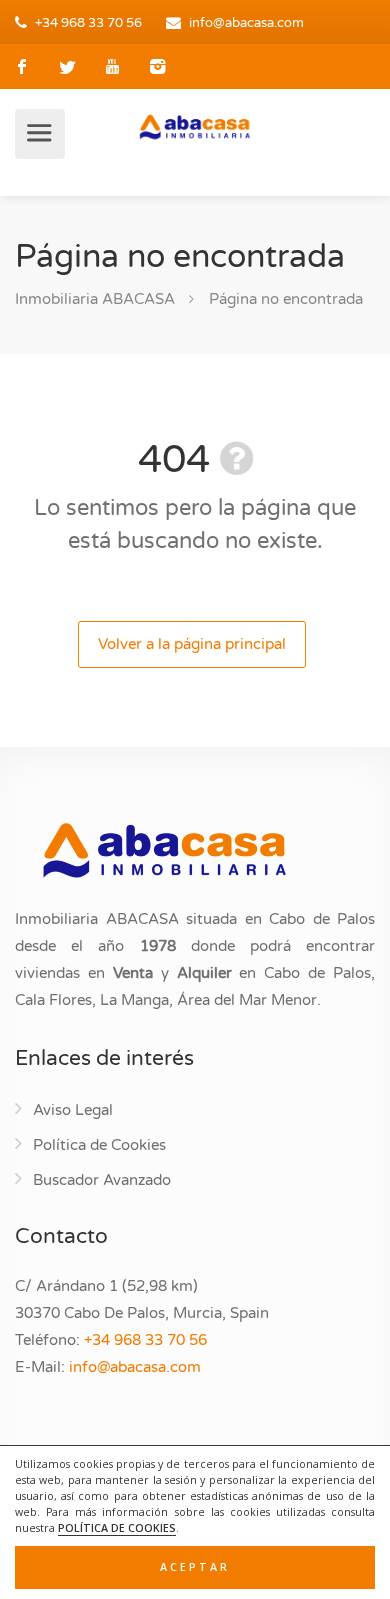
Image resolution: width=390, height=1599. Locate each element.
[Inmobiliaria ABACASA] (195, 126)
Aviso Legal (73, 1110)
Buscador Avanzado (102, 1180)
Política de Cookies (99, 1145)
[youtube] (112, 66)
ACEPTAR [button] (195, 1567)
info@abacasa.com (246, 23)
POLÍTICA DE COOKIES (117, 1528)
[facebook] (22, 66)
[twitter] (67, 66)
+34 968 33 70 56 (88, 23)
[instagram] (157, 66)
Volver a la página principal (192, 644)
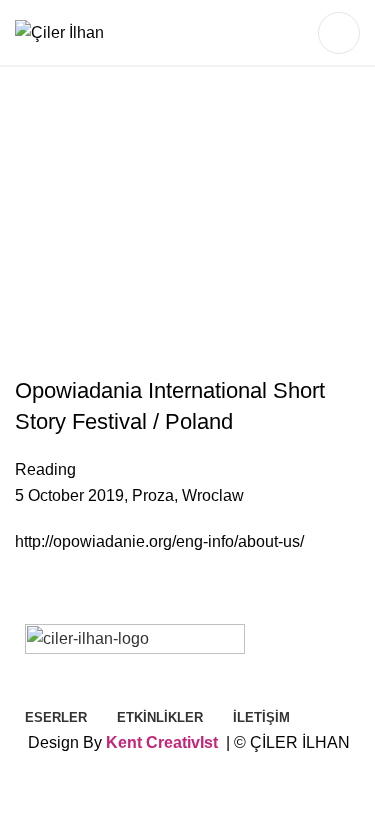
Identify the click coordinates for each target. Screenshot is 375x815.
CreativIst (182, 742)
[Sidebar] (25, 790)
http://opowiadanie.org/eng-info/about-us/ (159, 541)
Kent (124, 742)
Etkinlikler (129, 273)
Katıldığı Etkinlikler (250, 273)
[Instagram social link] (285, 33)
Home (57, 273)
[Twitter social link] (259, 33)
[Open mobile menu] (339, 33)
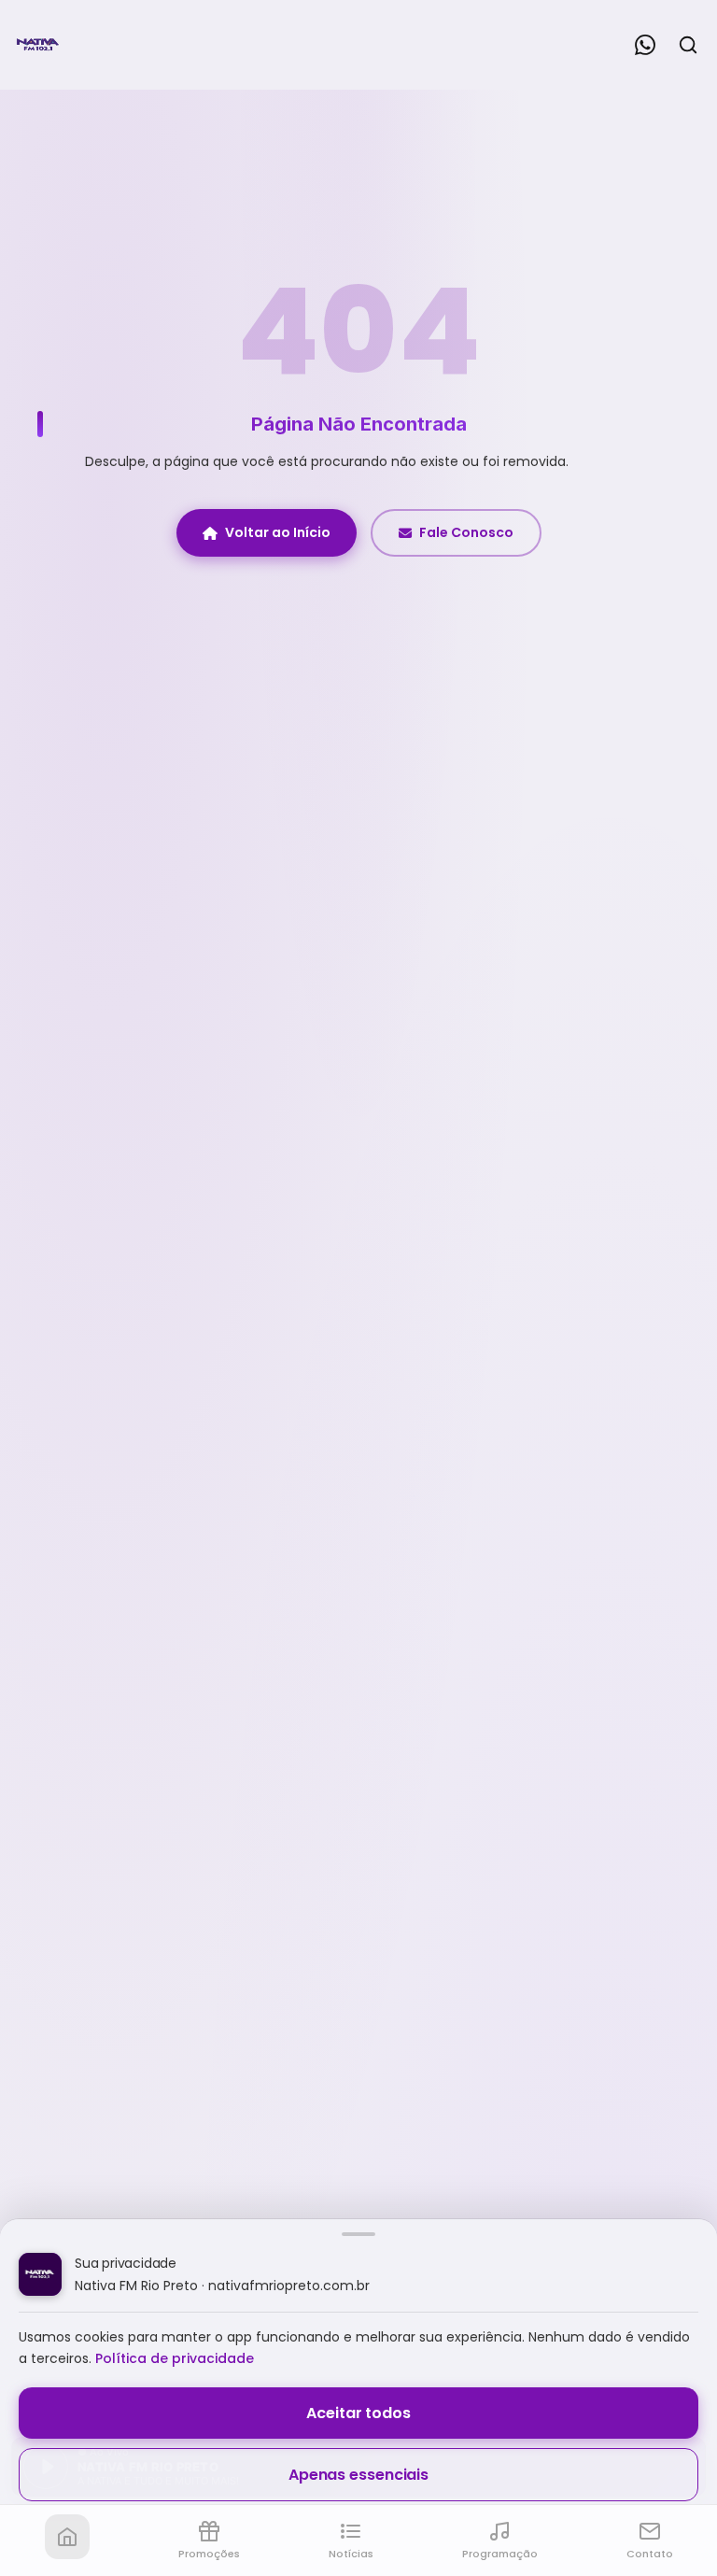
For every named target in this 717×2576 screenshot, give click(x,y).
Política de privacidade (174, 2358)
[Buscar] (688, 45)
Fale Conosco (466, 532)
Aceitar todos (358, 2413)
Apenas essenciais (358, 2474)
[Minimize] (46, 2476)
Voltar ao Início (277, 532)
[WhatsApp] (645, 45)
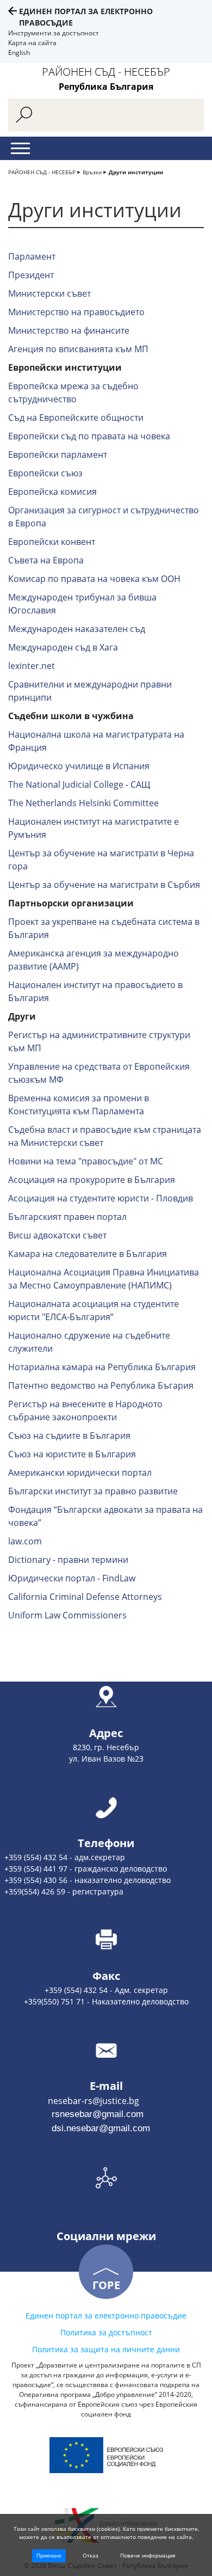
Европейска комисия (52, 492)
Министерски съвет (49, 293)
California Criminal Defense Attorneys (85, 1597)
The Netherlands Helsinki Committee (83, 803)
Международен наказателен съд (76, 629)
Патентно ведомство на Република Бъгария (101, 1385)
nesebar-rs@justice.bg (69, 2101)
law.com (25, 1541)
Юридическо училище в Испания (78, 766)
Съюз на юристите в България (72, 1454)
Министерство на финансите (68, 330)
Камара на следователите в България (87, 1254)
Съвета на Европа (46, 560)
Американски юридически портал (80, 1473)
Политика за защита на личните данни (106, 2349)
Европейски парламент (57, 455)
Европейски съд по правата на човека (89, 436)
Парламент (31, 256)
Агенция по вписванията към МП (78, 349)
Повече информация (148, 2555)
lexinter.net (31, 666)
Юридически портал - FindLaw (71, 1578)
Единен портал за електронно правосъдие (106, 2315)
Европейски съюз (45, 473)
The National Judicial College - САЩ (79, 784)
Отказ (90, 2555)
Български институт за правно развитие (93, 1491)
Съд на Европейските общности (76, 418)
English (19, 52)
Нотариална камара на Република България (102, 1367)
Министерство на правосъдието (76, 312)
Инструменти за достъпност (53, 33)
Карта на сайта (32, 42)
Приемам (48, 2555)
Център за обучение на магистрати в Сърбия (104, 885)
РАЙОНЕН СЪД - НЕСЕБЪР (42, 172)
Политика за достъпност (106, 2332)
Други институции (136, 172)
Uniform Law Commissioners (67, 1615)
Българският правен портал (67, 1217)
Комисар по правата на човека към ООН (94, 579)
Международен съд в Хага (63, 647)
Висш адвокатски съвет (57, 1235)
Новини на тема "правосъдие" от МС (85, 1161)
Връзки (92, 172)
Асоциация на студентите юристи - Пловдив (100, 1198)
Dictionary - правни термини (68, 1560)
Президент (31, 275)
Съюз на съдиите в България (69, 1436)
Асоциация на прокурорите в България (91, 1180)
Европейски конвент (51, 542)
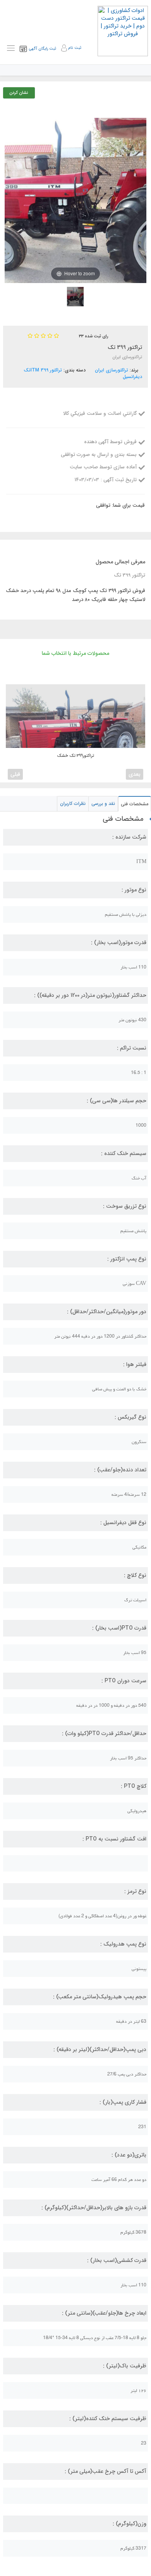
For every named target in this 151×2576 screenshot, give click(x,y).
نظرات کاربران (73, 803)
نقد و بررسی (103, 803)
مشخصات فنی (134, 804)
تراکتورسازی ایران (111, 370)
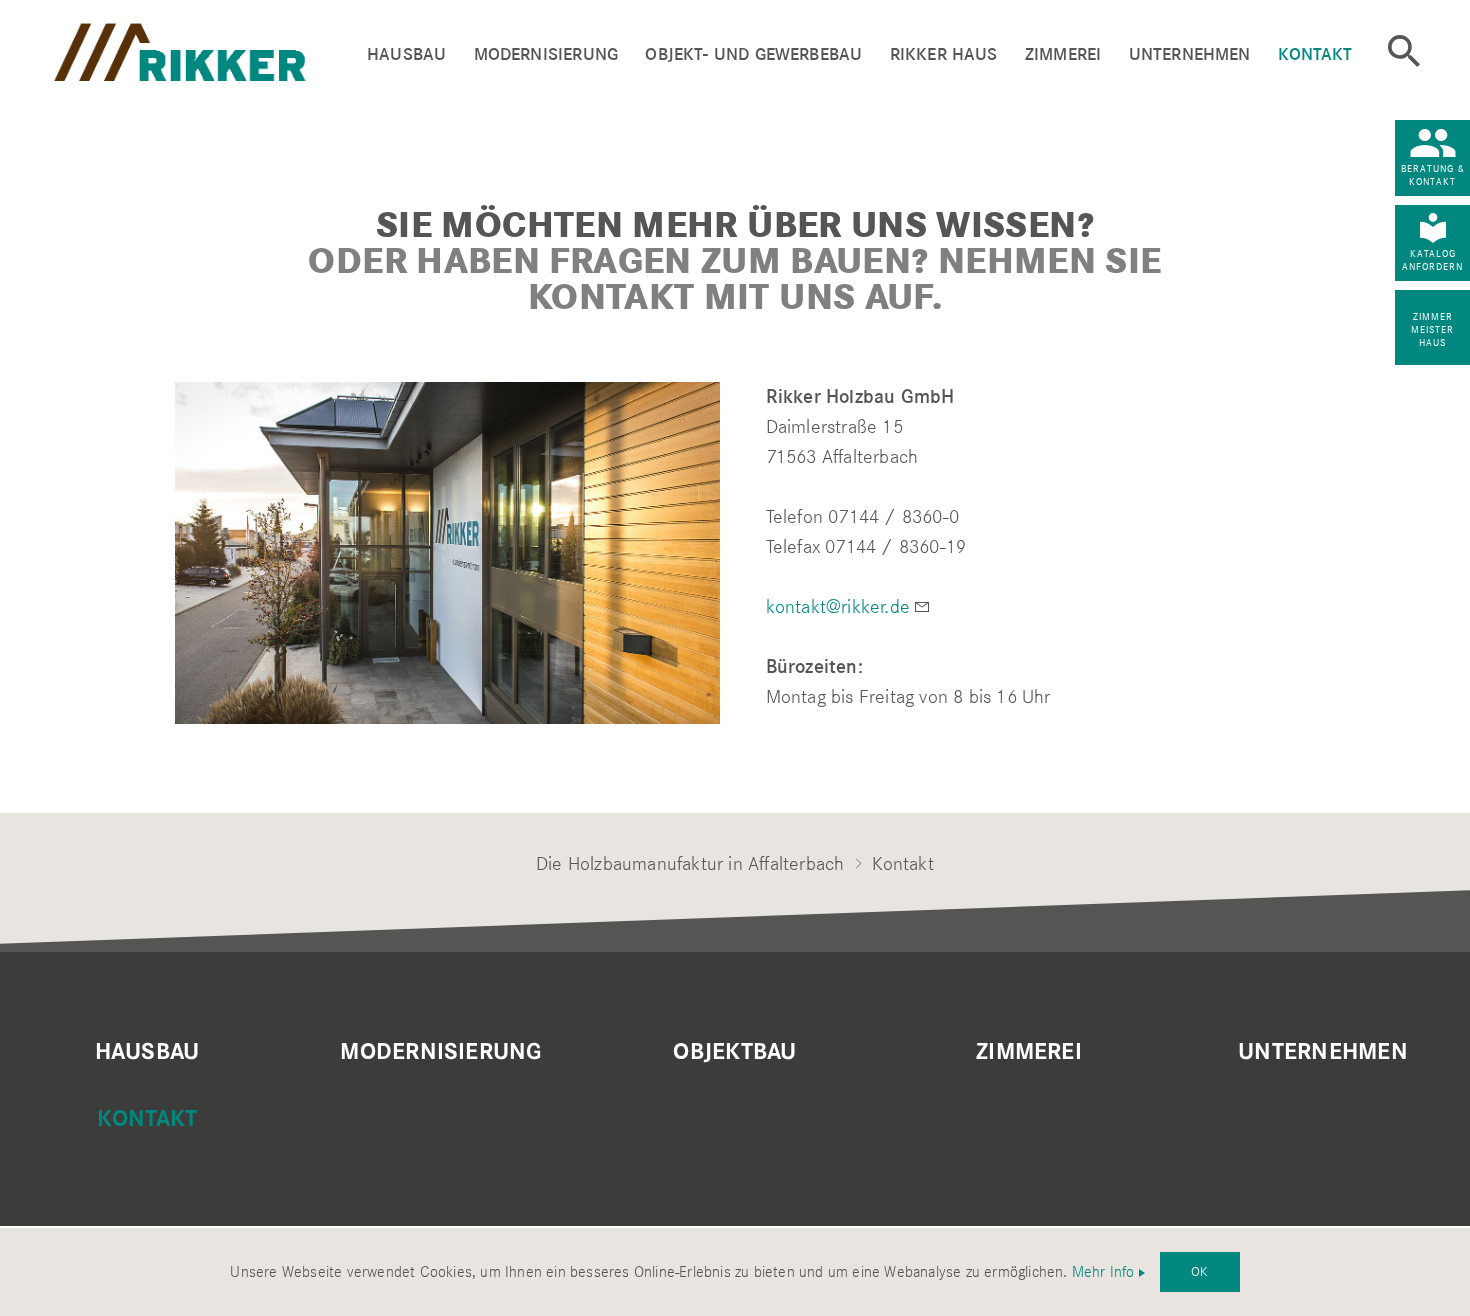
·····
■ WHAT IS NEEDED:
A word-for-word retyping of the material above is expected, without pictures.

■ ANSWER FOR THIS EXERCISE:
Image resolution: width=390, height=1599. Locate each element.
[Inmobiliaria ABACASA] (195, 126)
Aviso Legal (73, 1110)
Buscador Avanzado (102, 1180)
Política de Cookies (99, 1145)
[youtube] (112, 66)
ACEPTAR [button] (195, 1567)
info@abacasa.com (246, 23)
POLÍTICA DE COOKIES (117, 1528)
[facebook] (22, 66)
[twitter] (67, 66)
+34 968 33 70 56 (88, 23)
[instagram] (157, 66)
Volver a la página principal (192, 644)
Identify the click coordinates for each target. Screenshot is 375x815.
CreativIst (182, 742)
[Sidebar] (25, 790)
http://opowiadanie.org/eng-info/about-us/ (159, 541)
Kent (124, 742)
Etkinlikler (129, 273)
Katıldığı Etkinlikler (250, 273)
[Instagram social link] (285, 33)
Home (57, 273)
[Twitter social link] (259, 33)
[Open mobile menu] (339, 33)
For every named target in this 717×2576 screenshot, give click(x,y).
Política de privacidade (174, 2358)
[Buscar] (688, 45)
Fale Conosco (466, 532)
Aceitar todos (358, 2413)
Apenas essenciais (358, 2474)
[Minimize] (46, 2476)
Voltar ao Início (277, 532)
[WhatsApp] (645, 45)
Европейска комисия (52, 492)
Министерски съвет (49, 293)
California Criminal Defense Attorneys (85, 1597)
The Netherlands Helsinki Committee (83, 803)
Международен наказателен съд (76, 629)
Патентно ведомство на Република Бъгария (101, 1385)
nesebar-rs@justice.bg (69, 2101)
law.com (25, 1541)
Юридическо училище в Испания (78, 766)
Съюз на юристите в България (72, 1454)
Министерство на финансите (68, 330)
Камара на следователите в България (87, 1254)
Съвета на Европа (46, 560)
Американски юридически портал (80, 1473)
Политика за защита на личните данни (106, 2349)
Европейски парламент (57, 455)
Европейски съд по правата на човека (89, 436)
Парламент (31, 256)
Агенция по вписванията към МП (78, 349)
Повече информация (148, 2555)
lexinter.net (31, 666)
Юридически портал - FindLaw (71, 1578)
Единен портал за електронно правосъдие (106, 2315)
Европейски съюз (45, 473)
The National Judicial College - САЩ (79, 784)
Отказ (90, 2555)
Български институт за правно развитие (93, 1491)
Съд на Европейските общности (76, 418)
English (19, 52)
Нотариална камара на Република България (102, 1367)
Министерство на правосъдието (76, 312)
Инструменти за достъпност (53, 33)
Карта на сайта (32, 42)
Приемам (48, 2555)
Център за обучение на магистрати в Сърбия (104, 885)
РАЙОНЕН СЪД - НЕСЕБЪР (42, 172)
Политика за достъпност (106, 2332)
Други институции (136, 172)
Uniform Law Commissioners (67, 1615)
Българският правен портал (67, 1217)
Комисар по правата на човека към ООН (94, 579)
Международен съд в Хага (63, 647)
Висш адвокатски съвет (57, 1235)
Новини на тема "правосъдие" от МС (85, 1161)
Връзки (92, 172)
Асоциация на студентите юристи - Пловдив (100, 1198)
Dictionary - правни термини (68, 1560)
Президент (31, 275)
Съюз на съдиите в България (69, 1436)
Асоциация на прокурорите в България (91, 1180)
Европейски конвент (51, 542)
For every named target in this 151×2576 screenshot, give click(x,y).
نظرات کاربران (73, 803)
نقد و بررسی (103, 803)
مشخصات فنی (134, 804)
تراکتورسازی ایران (111, 370)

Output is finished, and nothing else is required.